That certainly wouldn't be a good day in the life of any CISO. While the scale of these (so far theoretical) threats are greater than compromising a single server, the threats against the hypervisor are not really any different than vulnerabilities that enable attackers to gain access to physical servers. Because the hypervisor is a more dedicated, and relatively thinner, slice of software than a full-blown operating system, we're going to see many fewer vulnerabilities. In a recent conversation, Andreas Antonopoulos at Nemertes Research summed it up best: "When you look at the total virtualized environment, and you have a pool of 300 servers running on 100 physical servers with 100 hypervisors, what are you going to be more worried about? The attack surface of the hypervisor? Which is about 100,000 lines of tightly written code, or the 300 copies of Microsoft Vista running above it?"
Fixating on the security of the hypervisor itself is akin to taking a long, hard drag off of a cigarette while looking up at the sky and worrying about an asteroid strike.
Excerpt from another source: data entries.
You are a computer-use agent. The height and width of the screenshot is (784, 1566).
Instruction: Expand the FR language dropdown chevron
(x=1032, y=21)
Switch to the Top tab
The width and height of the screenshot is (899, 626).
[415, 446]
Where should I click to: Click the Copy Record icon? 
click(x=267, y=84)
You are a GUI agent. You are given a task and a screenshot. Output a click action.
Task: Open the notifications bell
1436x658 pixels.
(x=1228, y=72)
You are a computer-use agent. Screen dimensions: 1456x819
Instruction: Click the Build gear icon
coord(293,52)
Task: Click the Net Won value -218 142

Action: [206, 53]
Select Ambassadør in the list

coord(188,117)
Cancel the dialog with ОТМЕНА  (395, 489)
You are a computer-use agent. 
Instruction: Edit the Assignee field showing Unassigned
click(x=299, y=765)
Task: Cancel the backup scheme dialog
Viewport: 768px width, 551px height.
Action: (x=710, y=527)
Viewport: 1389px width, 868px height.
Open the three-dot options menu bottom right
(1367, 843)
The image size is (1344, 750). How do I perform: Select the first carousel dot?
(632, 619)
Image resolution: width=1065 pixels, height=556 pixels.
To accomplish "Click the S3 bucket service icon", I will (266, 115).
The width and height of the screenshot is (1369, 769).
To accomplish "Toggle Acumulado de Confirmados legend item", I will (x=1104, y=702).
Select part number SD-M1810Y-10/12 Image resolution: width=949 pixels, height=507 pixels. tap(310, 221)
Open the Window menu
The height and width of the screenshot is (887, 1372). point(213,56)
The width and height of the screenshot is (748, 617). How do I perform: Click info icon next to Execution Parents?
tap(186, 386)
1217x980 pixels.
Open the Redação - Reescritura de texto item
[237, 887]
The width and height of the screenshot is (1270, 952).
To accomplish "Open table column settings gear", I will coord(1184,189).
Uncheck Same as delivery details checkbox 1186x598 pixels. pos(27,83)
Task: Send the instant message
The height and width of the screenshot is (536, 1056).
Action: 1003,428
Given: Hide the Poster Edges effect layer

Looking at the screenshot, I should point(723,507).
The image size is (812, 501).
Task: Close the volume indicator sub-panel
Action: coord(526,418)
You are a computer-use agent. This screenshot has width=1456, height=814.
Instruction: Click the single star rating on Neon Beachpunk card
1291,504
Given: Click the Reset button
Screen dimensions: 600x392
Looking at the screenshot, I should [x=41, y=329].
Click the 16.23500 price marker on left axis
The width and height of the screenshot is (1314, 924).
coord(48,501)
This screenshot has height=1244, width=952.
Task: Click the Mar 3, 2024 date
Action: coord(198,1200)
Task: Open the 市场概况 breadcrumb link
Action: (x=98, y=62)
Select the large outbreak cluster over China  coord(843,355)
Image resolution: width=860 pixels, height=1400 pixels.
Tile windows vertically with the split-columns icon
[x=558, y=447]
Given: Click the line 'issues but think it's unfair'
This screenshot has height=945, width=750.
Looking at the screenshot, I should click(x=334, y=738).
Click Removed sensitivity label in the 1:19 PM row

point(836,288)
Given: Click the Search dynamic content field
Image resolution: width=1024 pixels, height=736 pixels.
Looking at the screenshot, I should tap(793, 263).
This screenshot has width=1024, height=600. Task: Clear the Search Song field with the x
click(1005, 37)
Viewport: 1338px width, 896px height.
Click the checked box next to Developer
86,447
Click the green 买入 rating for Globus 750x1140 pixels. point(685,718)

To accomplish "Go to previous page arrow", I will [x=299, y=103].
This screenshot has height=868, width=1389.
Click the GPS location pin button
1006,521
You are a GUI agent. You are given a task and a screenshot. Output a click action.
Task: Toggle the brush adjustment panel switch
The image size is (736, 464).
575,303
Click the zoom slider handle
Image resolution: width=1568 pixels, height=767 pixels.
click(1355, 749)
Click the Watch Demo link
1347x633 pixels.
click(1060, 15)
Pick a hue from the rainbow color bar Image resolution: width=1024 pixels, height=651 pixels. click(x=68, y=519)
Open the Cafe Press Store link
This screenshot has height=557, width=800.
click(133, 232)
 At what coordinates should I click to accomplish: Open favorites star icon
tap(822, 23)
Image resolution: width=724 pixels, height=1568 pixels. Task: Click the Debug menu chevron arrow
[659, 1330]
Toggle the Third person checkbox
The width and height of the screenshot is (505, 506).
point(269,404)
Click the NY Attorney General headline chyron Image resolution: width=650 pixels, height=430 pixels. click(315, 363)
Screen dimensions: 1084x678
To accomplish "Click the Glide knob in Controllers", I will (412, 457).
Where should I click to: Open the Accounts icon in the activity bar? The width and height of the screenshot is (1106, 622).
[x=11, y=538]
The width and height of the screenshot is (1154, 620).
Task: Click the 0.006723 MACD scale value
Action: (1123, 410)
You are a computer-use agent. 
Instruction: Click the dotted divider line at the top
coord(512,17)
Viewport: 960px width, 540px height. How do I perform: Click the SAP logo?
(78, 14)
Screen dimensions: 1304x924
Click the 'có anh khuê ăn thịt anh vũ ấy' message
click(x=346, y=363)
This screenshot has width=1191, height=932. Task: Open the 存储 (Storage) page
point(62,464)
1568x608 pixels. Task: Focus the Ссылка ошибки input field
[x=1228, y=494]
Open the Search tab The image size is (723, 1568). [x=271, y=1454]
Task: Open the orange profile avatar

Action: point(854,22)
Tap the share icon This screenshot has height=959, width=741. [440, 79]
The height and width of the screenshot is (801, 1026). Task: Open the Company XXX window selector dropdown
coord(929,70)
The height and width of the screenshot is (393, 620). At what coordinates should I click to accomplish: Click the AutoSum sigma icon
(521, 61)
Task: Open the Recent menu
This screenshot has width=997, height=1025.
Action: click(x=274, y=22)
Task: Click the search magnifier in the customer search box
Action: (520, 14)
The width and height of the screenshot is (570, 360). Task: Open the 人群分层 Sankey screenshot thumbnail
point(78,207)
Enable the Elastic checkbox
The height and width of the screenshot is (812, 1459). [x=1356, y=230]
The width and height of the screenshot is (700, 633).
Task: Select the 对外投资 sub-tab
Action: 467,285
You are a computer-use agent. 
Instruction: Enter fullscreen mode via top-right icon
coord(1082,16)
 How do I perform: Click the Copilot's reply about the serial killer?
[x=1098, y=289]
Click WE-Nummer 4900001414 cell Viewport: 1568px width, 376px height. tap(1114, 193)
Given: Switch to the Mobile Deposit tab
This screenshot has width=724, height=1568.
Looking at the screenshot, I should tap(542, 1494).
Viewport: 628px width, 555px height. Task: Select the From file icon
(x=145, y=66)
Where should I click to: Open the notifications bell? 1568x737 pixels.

Sure, it could happen. But it's the lack of taking care of the basics that will probably bring you down. So, rather than obsessing over hypervisor attacks, it's best to make sure that all of the software running on top of it is snugly patched. That the intra-VM traffic is vetted just as tightly as traffic that transverses the hardware. And that all of your change-control processes are maintained.
Sure, you're going to have to keep an eye out for hypervisor vulnerabilities and exploits. But if you have good layers of defenses in place, it won't be the end of the world.